(Beginning of DATA FOR ANALYSIS)
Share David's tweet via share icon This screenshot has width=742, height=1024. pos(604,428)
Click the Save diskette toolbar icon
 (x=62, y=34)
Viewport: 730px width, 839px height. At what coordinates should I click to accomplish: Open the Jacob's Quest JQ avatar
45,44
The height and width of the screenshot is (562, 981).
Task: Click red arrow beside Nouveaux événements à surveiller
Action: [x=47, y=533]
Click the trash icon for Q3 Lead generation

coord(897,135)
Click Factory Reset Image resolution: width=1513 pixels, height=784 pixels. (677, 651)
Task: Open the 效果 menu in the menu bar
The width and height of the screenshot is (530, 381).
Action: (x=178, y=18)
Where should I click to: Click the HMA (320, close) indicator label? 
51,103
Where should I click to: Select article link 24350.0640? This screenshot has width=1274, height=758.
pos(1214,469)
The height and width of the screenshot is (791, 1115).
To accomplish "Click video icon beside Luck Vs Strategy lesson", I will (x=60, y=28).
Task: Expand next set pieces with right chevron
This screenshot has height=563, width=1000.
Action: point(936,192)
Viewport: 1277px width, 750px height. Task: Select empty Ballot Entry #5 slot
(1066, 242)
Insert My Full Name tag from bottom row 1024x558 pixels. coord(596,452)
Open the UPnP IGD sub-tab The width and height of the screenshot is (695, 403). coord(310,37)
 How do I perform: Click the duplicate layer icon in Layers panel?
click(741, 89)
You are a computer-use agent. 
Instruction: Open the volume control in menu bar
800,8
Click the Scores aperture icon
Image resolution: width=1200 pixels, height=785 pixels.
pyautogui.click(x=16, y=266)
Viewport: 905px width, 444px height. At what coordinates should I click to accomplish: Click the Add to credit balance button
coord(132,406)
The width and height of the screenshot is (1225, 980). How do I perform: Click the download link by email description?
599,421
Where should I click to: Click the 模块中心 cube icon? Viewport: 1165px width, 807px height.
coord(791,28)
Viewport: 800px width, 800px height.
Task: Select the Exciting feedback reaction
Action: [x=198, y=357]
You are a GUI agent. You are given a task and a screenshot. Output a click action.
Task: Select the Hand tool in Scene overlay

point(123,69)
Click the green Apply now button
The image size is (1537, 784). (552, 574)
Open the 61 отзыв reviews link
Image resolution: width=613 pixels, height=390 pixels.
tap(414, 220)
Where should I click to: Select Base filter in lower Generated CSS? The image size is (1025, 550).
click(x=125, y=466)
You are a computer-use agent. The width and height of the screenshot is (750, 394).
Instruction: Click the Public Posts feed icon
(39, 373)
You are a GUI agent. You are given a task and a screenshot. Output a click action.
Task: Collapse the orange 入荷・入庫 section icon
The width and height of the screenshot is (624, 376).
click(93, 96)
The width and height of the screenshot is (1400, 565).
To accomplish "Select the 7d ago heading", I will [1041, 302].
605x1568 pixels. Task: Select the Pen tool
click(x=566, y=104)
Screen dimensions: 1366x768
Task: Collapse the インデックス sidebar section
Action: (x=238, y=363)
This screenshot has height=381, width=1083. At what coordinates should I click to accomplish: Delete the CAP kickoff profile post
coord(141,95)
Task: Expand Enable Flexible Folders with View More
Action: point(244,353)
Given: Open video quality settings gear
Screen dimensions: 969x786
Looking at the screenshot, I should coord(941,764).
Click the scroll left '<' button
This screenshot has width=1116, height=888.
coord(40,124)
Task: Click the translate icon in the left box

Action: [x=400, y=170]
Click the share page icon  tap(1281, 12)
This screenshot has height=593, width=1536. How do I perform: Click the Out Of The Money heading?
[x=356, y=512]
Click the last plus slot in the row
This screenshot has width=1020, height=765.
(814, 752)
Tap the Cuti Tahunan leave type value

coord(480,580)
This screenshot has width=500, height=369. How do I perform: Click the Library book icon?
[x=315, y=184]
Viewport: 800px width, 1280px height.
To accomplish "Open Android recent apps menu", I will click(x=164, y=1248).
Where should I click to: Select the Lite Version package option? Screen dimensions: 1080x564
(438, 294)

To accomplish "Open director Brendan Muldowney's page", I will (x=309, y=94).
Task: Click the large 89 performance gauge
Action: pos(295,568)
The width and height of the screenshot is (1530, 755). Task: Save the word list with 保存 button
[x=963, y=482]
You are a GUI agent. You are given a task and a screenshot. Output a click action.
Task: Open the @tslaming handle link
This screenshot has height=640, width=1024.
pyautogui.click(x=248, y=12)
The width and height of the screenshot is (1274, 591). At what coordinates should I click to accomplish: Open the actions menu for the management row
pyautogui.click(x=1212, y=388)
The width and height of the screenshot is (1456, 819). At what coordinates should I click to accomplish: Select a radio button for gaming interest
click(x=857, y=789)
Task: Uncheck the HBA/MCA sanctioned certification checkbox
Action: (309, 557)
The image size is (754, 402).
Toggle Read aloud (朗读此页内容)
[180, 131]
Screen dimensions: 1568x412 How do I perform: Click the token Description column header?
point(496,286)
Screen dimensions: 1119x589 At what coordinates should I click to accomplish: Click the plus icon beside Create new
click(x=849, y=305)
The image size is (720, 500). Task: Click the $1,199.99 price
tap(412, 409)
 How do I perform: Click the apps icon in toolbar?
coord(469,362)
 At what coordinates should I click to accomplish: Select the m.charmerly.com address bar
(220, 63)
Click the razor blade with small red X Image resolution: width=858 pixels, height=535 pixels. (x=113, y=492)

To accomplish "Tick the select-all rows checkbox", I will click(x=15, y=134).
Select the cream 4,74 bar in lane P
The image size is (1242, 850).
(End of DATA FOR ANALYSIS)
- [ASSIGNMENT] Each line of the data that holds the word "share" should be copied.

- [ANSWER TO THIS EXERCISE]
Share David's tweet via share icon This screenshot has width=742, height=1024. pos(604,428)
Click the share page icon  tap(1281, 12)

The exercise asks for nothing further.